Clos de la Chapelle Saint-Urbain, l’immanence du terroir
Posé comme un défi sur les pentes du Rangen de Thann, le Clos de la Chapelle Saint-Urbain déroule ses terrasses marquées par les fusions obscures d’une géologie tourmentée. Des contrées abruptes où le ciel et la terre s’embrassent. Un monde ordonné au gré de la lumière et de l’ombre, du soleil et du vent. Le jardin en équilibre d’Eugène Schnebelen. (Texte de Lucie D'Incau)
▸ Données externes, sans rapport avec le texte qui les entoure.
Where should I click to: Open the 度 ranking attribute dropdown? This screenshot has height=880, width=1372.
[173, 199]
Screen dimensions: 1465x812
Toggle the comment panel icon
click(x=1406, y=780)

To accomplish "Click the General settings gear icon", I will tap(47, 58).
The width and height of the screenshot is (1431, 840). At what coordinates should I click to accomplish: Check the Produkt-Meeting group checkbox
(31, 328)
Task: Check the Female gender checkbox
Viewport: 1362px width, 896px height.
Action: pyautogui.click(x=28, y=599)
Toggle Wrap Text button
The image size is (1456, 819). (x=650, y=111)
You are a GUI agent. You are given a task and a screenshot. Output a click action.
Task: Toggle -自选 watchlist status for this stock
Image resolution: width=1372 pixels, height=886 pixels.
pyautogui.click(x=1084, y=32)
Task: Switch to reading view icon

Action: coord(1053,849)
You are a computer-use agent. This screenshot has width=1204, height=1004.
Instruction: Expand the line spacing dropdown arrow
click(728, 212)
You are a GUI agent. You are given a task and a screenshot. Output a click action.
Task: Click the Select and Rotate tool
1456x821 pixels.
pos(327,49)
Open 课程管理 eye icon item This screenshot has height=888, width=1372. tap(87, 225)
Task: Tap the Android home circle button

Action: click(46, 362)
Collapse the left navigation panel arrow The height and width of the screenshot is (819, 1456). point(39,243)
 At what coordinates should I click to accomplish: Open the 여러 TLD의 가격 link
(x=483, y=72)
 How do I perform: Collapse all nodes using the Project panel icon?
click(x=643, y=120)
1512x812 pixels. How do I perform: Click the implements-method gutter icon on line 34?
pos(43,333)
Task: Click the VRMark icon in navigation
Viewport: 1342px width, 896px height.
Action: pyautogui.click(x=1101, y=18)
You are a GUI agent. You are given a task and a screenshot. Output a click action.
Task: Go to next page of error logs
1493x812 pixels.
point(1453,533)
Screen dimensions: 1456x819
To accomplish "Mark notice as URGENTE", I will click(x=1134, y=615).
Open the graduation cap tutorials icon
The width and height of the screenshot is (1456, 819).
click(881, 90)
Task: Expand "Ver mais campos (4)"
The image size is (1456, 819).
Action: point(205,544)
Un vertige de vignes, accrochées dans l’azur, jaillit sans préavis de l’horizon. Parti à l’assaut de la montagne, le Grand Cru Rangen connaît des variations selon les caprices du relief. Élévations abruptes à forte inclinaison. Avec 470 mètres de dénivelé, des pentes à plus de 50 degrés, le plus septentrional des vignobles d’Alsace se mérite, et les vendanges se font en rappel. Un terroir de « viticulture héroïque ». Un terroir volcanique qui impose son caractère de feu. On retrouve la violence d’une topographie extrême dans la géologie du coteau. C’est dans ce piémont des Vosges, sur le ban de Thann, que le Clos de la Chapelle Saint-Urbain étend ses 0,62 hectare. Un petit bout de vignoble rêvé. Le petit bout de terre où Eugène Schnebelen a appris à goûter la beauté. La beauté d’une lande sauvage, capturée dans une baie de mûre, un simple coin de ronces, mélange d’épines et de fruits. Et dans la vigne familiale que son père s’est entêté à conserver.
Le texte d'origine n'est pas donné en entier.